[PATCH v1 1/1] Add Trusted Path Execution as a stackable LSM
Alan Cox
gnomes at lxorguk.ukuu.org.uk
Mon Jun 5 15:30:00 UTC 2017
> | A trusted path is one that is inside is a root owned directory that
> | is not group or world writable. /bin, /usr/bin, /usr/local/bin, are
> | (under normal circumstances) considered trusted. Any non-root
> | users home directory is not trusted, nor is /tmp.
You need the entire path to be root owned and root write only from /, and
to assume that the attacker can't get CAP_SYS_DAC. Compare that with
labelling and labelling looks rather better.
It's the same story as ever - paths are not very meaningful for security,
content is. You label content not paths.
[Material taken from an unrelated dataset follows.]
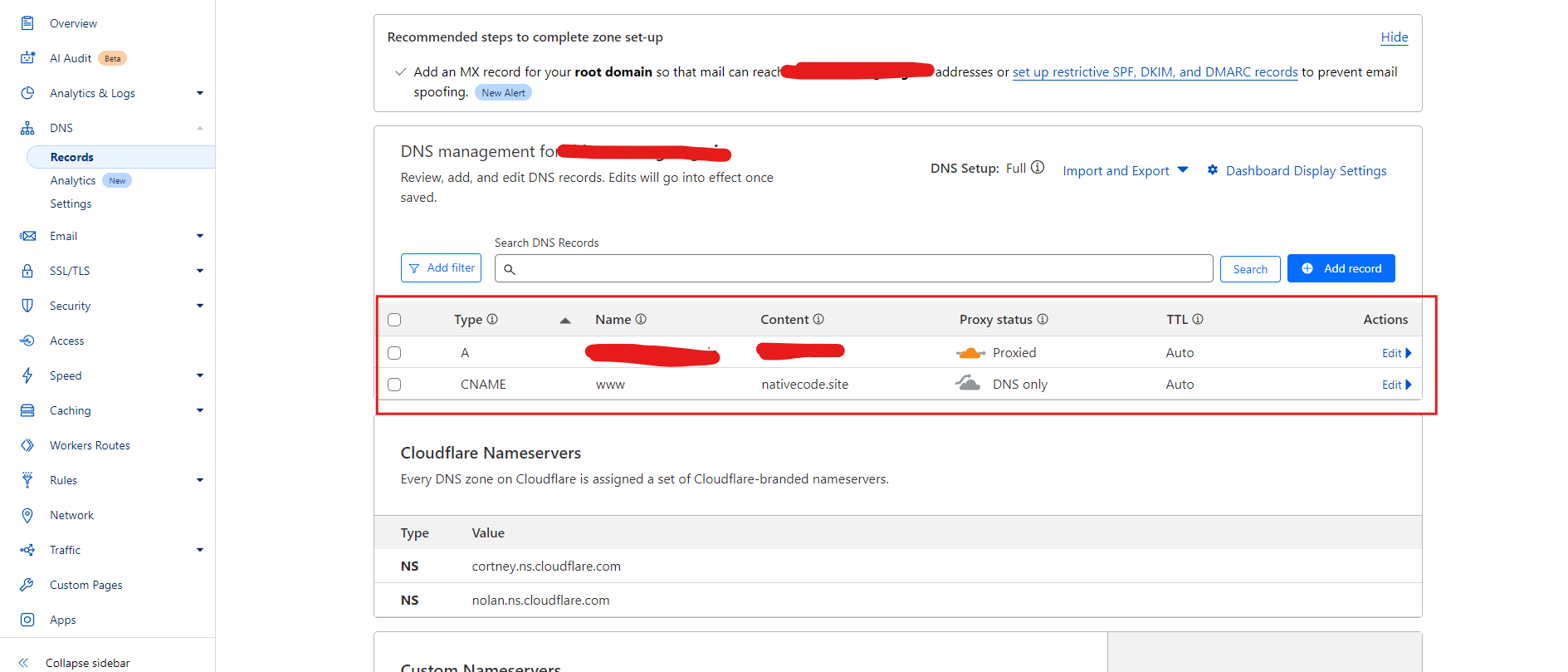Click the Add record button
1568x672 pixels.
1341,268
The existing LSMs can provide
both content label based execution protection and even path based.
SELinux can do it right already, AppArmor appears to be able to do it
compatibly wrong with your proposal already.
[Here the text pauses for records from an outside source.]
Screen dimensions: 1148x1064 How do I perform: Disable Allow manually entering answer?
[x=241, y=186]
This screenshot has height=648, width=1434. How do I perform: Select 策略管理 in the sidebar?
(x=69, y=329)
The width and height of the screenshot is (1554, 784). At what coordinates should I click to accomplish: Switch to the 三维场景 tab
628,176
> NOTE: root is never restricted by TPE
Why are we talking about "root" not capabilities ? We stopped tying stuff
to "root" 20 years ago.
> * Can be bypassed by interpreted languages such as python. You can run
> malicious code by doing: python -c 'evil code'
Or using ld.so since ELF binaries are dynamically loaded and will even
helpfully trying and dynamically load libraries not on your trust path
completely configurably via environment variables.
So all your funky protection goes to poop the moment you hit the most
wannabe n00b attacker who knows how to set LD_PRELOAD.
The unix x bit was never designed as a security feature. It got slightly
tweaked for one for directory path walking but the purpose of the 'x' bit
on a file is solely to stop the user accidentally executing garbage.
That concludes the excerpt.